Kindergarten students were also able to get acclimated to in-person learning over the course of the past few weeks in the district’s Kindergarten Camp program to prepare them for the hybrid model.

Forsthoffer said each group has done really well and has given the entire district a big boost going into starting the hybrid model this week.

He also was very impressed with the younger students doing a good job of wearing masks at all times.

“It was a huge boost having them all in,” he said. “Schools are miserable when kids aren’t around. Everyone was happy to see the kids back in school.”

Forsthoffer understands that the first few days of the hybrid model will be the true test of how the district handles all the COVID-19 safety protocols.

The district will monitor the plan throughout the month and see where everything stands after the first marking period before making a decision.

The next step in the process, if deemed safe enough for teachers and students, will be to increase live-person instruction.
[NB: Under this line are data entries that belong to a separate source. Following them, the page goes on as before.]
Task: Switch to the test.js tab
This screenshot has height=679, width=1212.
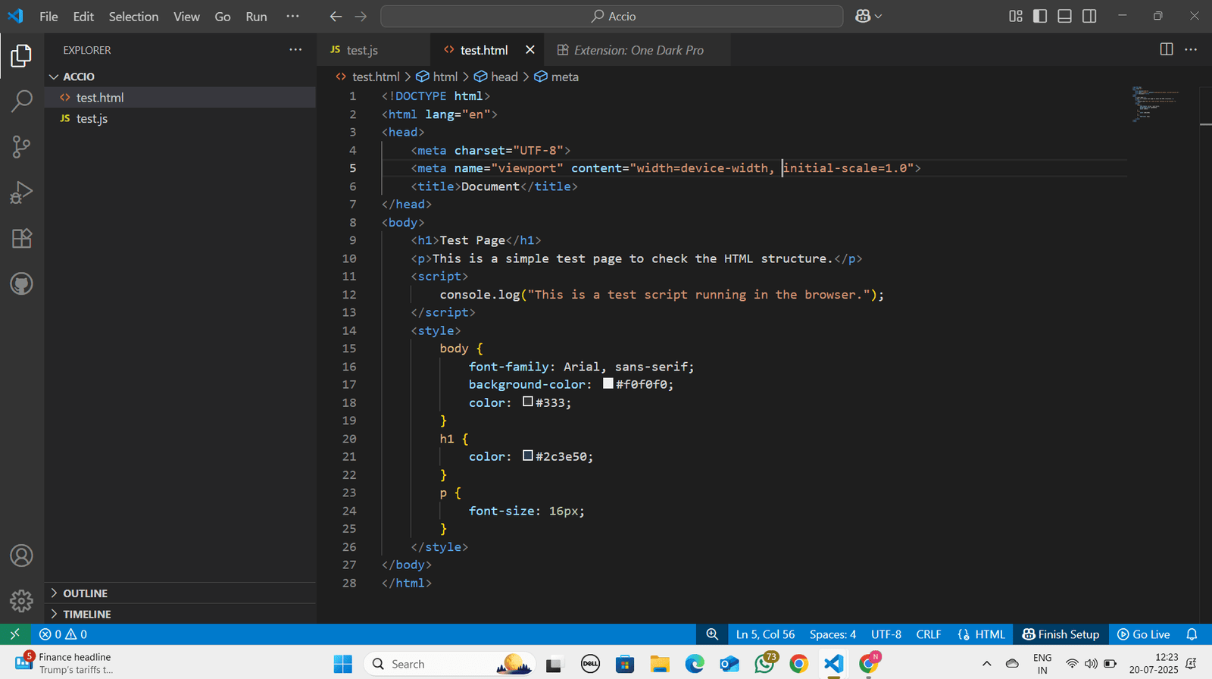Action: (361, 50)
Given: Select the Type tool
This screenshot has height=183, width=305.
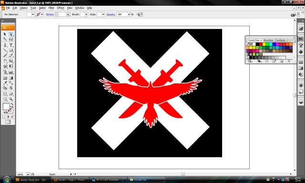Looking at the screenshot, I should click(x=11, y=45).
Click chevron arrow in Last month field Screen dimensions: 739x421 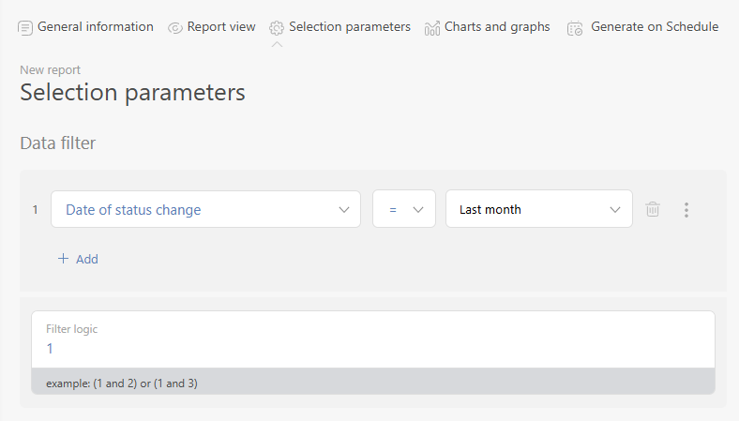coord(614,210)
This will allow children that were doing all virtual learning to have the choice to come into the hybrid model if they wanted, said Forsthoffer.

Because the seven half-days on the school calendar at the end of December, Forsthoffer said the district has talked about doing synchronized learning on those days with in-person and virtual students having live instruction by their teacher at the same time.

On another note, Forsthoffer said he feels the hybrid model will benefit students a lot in their learning process by having more one-on-one interaction with their teachers during in-person class time.

As he looks forward to seeing children back in the classroom this week, Forsthoffer knows there’s a long road ahead until the district meets its ultimate goal of all in-person instruction.

For now, the superintendent is happy to be able to give teachers the chance to teach their students in-person and provide children with best learning opportunities under the hybrid plan.

“Having students back in the classroom with their teachers is the best thing for them,” Forsthoffer said. “We want to make sure our students and faculty feel safe. We’re going to do things as safe as possible while doing live instruction.”